Co ciekawe, artykuł w serwisie wPolityce.pl napisał dziennikarz Wojciech Biedroń, który współpracował z opisaną przez Onet internetową hejterką Emilią i który został prawomocnie skazany za pomówienie byłego sędziego Wojciecha Łączewskiego. Po stronie dziennikarza prorządowego portalu stanął wówczas minister sprawiedliwości – to Zbigniew Ziobro wniósł kasację w jego sprawie do Sądu Najwyższego.

— Ta sytuacja pokazuje, że opisana w sierpniu przez Onet farma trolli działa i ma się świetnie— mówi nam autor artykułu w „GW” Wojciech Czuchnowski.

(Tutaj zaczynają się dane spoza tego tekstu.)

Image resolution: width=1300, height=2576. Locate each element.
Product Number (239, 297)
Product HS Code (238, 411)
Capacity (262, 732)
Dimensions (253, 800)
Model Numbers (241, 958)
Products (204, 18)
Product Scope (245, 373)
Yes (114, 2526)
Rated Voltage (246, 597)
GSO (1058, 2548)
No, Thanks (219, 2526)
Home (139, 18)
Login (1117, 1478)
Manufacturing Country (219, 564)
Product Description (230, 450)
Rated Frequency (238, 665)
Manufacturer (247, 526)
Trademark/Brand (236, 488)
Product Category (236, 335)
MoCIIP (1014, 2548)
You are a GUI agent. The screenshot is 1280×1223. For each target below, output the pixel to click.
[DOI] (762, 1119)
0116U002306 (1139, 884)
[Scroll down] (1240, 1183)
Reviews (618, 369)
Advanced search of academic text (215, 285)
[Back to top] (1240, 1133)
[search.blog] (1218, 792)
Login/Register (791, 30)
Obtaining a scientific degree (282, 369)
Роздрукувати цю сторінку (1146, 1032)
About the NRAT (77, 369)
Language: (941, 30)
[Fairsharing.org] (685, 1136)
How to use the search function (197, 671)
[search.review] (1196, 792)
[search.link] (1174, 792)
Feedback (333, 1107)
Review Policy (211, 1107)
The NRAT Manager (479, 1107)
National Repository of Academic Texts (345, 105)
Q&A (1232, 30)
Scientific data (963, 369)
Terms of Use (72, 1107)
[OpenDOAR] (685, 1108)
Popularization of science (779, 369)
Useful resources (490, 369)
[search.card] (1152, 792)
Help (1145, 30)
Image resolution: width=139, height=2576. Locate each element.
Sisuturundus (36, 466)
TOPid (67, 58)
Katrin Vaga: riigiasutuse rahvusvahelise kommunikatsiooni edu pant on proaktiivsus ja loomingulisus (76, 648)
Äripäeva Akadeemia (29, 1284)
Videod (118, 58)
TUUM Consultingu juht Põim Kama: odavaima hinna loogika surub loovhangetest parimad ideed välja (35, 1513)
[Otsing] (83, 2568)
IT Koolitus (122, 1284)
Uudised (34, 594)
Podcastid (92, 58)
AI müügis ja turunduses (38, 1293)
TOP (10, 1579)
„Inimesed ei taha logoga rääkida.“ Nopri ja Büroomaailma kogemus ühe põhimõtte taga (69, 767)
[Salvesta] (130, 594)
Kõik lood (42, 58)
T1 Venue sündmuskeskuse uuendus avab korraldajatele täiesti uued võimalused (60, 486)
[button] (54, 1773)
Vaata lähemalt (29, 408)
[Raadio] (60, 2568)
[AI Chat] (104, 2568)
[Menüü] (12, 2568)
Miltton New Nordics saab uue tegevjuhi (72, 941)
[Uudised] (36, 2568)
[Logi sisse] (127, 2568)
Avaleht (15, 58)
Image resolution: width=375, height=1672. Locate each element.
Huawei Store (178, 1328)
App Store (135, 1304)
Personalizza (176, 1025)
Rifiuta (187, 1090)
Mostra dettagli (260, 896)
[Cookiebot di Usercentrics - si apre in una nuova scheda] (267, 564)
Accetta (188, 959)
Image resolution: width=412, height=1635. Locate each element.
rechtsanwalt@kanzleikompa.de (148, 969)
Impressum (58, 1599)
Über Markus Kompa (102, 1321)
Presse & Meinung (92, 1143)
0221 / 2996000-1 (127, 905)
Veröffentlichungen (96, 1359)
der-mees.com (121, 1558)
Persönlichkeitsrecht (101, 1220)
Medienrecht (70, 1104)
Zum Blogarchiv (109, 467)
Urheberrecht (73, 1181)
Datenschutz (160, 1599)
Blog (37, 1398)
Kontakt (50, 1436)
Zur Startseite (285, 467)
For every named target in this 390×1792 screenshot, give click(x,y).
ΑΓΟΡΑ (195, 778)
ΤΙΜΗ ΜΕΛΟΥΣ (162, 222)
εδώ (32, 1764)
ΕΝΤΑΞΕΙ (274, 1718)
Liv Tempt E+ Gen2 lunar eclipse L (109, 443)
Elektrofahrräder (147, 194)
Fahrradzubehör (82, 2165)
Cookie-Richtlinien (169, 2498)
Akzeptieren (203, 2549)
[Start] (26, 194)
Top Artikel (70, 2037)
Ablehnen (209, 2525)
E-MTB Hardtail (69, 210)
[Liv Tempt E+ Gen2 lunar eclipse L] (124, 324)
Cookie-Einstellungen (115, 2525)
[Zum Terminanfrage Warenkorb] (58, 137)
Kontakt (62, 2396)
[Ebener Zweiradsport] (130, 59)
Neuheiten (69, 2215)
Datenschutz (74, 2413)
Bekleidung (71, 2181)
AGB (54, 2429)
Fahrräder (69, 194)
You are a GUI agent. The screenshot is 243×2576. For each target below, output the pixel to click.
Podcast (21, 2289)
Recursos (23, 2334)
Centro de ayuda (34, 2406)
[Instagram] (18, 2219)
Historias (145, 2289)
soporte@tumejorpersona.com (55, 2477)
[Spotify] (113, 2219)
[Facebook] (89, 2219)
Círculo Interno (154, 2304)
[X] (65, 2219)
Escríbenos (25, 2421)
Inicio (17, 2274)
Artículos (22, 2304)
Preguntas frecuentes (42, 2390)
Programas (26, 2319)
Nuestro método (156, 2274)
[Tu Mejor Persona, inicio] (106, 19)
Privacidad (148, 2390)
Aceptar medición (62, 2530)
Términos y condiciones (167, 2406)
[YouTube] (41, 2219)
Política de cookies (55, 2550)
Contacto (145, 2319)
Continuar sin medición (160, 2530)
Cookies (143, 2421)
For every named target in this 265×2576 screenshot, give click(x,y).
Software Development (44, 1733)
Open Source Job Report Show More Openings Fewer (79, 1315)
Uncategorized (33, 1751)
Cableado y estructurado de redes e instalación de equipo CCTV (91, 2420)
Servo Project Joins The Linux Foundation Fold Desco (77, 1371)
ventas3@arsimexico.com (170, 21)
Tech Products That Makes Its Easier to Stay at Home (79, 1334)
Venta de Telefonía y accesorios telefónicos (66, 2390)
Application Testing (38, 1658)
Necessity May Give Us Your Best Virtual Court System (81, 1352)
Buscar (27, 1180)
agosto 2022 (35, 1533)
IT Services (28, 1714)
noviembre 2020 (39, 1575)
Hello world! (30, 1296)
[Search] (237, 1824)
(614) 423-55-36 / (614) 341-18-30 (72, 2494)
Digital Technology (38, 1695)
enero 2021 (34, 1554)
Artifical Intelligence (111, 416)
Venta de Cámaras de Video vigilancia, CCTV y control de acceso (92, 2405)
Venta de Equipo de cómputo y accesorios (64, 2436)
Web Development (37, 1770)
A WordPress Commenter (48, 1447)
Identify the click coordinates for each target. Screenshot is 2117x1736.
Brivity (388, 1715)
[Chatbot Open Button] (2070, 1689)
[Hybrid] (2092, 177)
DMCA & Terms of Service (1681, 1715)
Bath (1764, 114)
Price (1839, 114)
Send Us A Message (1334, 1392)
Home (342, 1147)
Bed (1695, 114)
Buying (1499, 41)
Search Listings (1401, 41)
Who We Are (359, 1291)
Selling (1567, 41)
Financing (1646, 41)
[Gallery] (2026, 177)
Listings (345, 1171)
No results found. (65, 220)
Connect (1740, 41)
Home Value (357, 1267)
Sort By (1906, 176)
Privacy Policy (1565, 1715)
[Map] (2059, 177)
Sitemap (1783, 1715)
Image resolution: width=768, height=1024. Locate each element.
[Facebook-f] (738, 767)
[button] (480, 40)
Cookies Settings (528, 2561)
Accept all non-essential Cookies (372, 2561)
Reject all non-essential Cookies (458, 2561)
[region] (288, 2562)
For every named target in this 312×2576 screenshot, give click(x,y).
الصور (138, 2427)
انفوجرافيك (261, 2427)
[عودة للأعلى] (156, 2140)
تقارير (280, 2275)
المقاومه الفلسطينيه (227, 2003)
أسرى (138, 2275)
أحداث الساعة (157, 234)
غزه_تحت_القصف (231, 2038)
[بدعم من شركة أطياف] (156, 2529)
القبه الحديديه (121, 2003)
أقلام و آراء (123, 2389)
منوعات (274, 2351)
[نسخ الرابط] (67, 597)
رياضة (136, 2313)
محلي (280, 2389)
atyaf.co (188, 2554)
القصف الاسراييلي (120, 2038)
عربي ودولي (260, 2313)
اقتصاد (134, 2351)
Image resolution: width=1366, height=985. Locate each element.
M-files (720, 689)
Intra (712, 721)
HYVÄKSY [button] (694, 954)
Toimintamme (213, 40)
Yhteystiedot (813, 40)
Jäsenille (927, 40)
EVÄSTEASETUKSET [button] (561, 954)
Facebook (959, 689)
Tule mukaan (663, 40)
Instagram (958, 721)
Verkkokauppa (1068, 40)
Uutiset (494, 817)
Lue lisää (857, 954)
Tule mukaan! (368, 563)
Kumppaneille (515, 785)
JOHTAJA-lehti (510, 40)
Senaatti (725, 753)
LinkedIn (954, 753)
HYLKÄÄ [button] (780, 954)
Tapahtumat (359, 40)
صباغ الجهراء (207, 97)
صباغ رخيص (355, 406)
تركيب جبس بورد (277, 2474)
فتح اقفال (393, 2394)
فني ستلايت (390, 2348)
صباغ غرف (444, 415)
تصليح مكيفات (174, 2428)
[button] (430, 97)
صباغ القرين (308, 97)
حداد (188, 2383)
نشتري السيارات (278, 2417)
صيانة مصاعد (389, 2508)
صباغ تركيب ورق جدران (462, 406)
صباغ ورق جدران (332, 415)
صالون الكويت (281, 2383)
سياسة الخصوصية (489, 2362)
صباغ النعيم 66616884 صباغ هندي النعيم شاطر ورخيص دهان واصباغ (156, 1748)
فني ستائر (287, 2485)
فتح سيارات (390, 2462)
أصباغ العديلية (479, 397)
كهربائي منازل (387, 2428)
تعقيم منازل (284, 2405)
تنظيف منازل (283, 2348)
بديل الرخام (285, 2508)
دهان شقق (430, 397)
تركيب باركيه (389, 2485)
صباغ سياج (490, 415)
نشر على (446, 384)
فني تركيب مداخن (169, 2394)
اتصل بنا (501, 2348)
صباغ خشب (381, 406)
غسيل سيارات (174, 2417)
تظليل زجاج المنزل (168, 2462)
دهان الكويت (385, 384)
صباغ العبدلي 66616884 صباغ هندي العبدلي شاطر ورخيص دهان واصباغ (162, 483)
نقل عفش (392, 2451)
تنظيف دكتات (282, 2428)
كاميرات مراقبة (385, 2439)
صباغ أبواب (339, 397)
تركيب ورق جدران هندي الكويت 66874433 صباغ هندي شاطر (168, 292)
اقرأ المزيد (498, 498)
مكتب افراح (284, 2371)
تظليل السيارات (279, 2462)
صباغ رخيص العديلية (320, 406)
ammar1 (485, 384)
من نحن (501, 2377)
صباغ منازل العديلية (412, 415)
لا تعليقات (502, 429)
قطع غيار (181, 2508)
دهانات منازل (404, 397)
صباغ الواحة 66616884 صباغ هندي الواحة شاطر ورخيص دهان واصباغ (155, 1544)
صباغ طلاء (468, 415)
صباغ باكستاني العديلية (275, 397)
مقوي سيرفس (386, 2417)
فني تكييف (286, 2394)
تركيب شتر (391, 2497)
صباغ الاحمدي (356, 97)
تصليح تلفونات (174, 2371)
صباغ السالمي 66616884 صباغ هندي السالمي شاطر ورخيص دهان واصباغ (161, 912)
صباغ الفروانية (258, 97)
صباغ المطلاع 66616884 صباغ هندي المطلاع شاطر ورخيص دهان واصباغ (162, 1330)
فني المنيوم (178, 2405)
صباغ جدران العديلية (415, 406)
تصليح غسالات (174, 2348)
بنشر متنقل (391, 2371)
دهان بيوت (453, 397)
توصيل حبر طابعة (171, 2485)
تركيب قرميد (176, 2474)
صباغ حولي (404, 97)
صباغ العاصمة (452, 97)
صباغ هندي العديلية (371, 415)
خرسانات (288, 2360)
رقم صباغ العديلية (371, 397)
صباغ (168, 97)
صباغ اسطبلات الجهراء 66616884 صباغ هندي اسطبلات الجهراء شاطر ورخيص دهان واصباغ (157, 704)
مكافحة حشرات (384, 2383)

— Z Ministerstwa Sprawiedliwości bezpośrednio idą materiały do dziennikarza, który mógł mieć udział w przemyśle hejtu — podkreśla. — l tak właśnie mamy zero-jedynkowy, jaskrawy dowód na to, że z Ministerstwa Sprawiedliwości idą materiały bezpośrednio do przychylnych im dziennikarzy, którzy na pewno nie powinni ich dostać. Wiceminister mnie osobiście za tę sytuację przeprosił, pytanie jednak, co to zmienia — mówi red. Czuchnowski.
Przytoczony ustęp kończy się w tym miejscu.